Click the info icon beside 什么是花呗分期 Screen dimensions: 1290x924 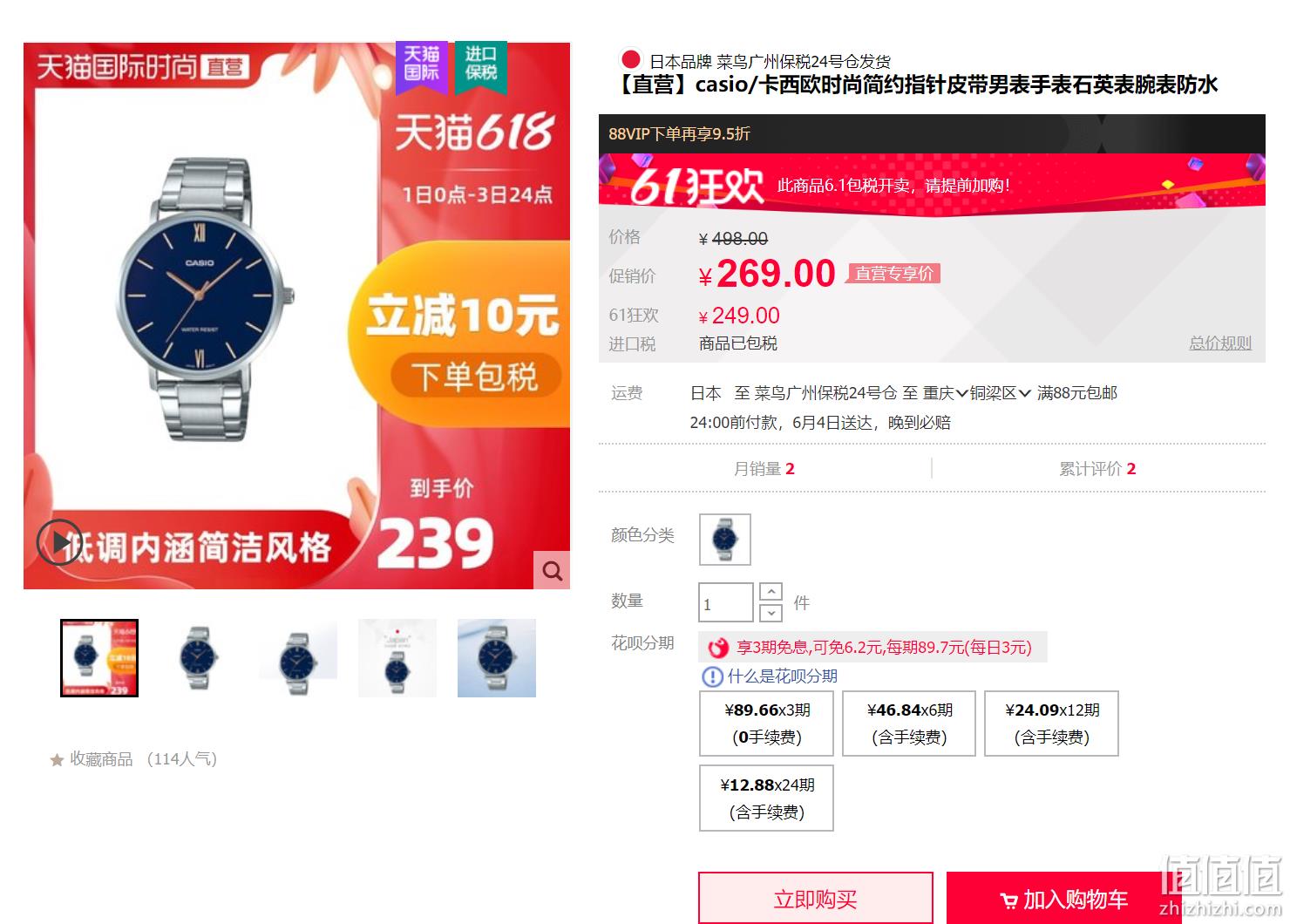pyautogui.click(x=712, y=676)
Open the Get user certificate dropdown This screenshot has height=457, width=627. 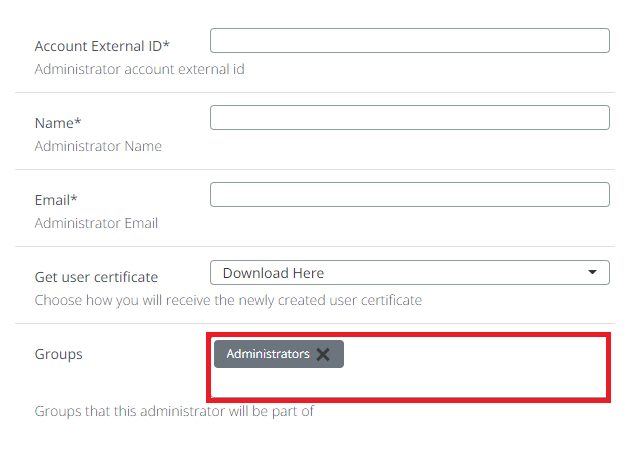click(x=409, y=272)
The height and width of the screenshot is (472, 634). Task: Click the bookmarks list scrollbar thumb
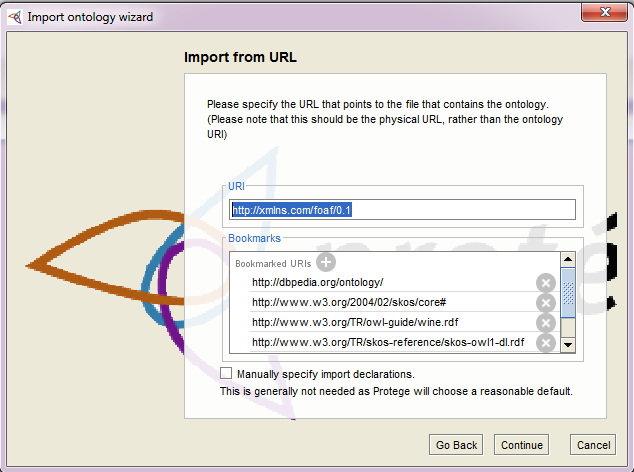pos(567,294)
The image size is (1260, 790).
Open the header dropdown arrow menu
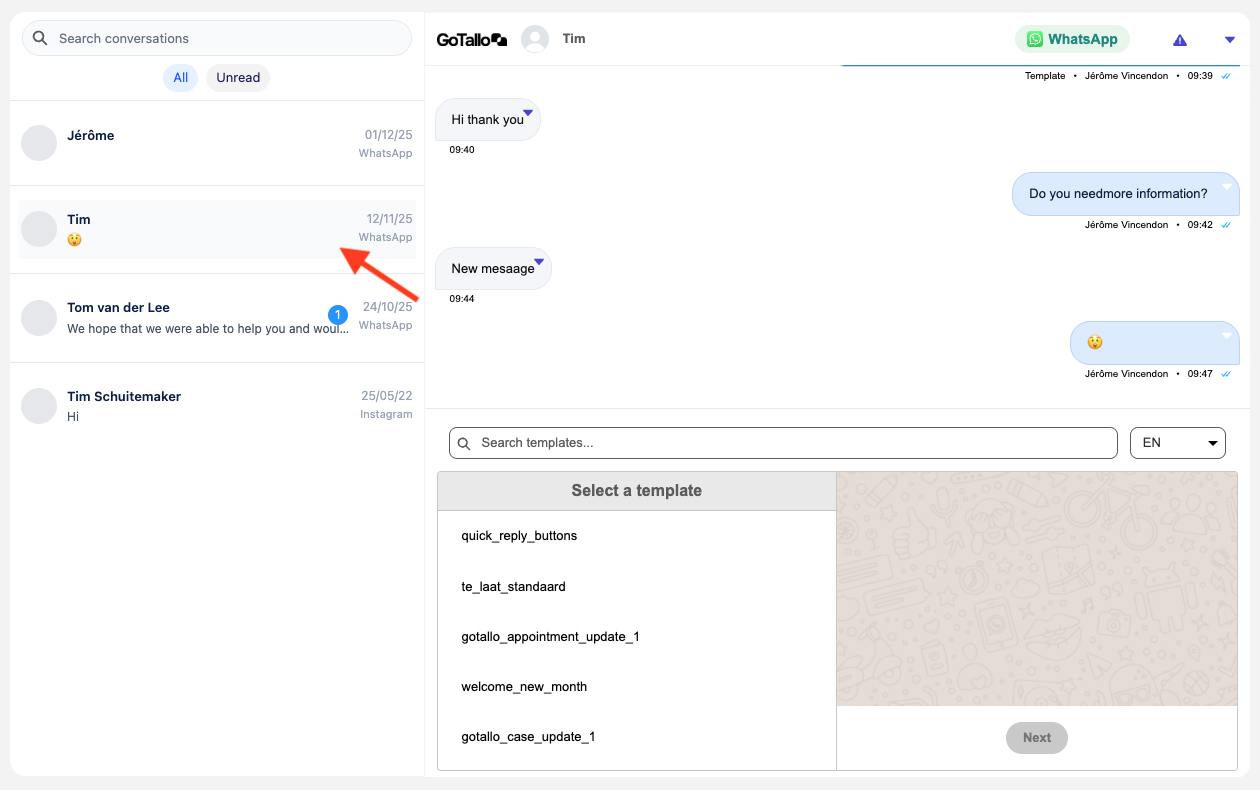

◇ ◇ ◇ ◇

PROBLEM:
Leave every picture out and print exactly the lines from the one that contains "The height and" through the last line of the material above.

RESPONSE:
The height and width of the screenshot is (472, 634). Task: Click the bookmarks list scrollbar thumb
pos(567,294)
The image size is (1260, 790).
Open the header dropdown arrow menu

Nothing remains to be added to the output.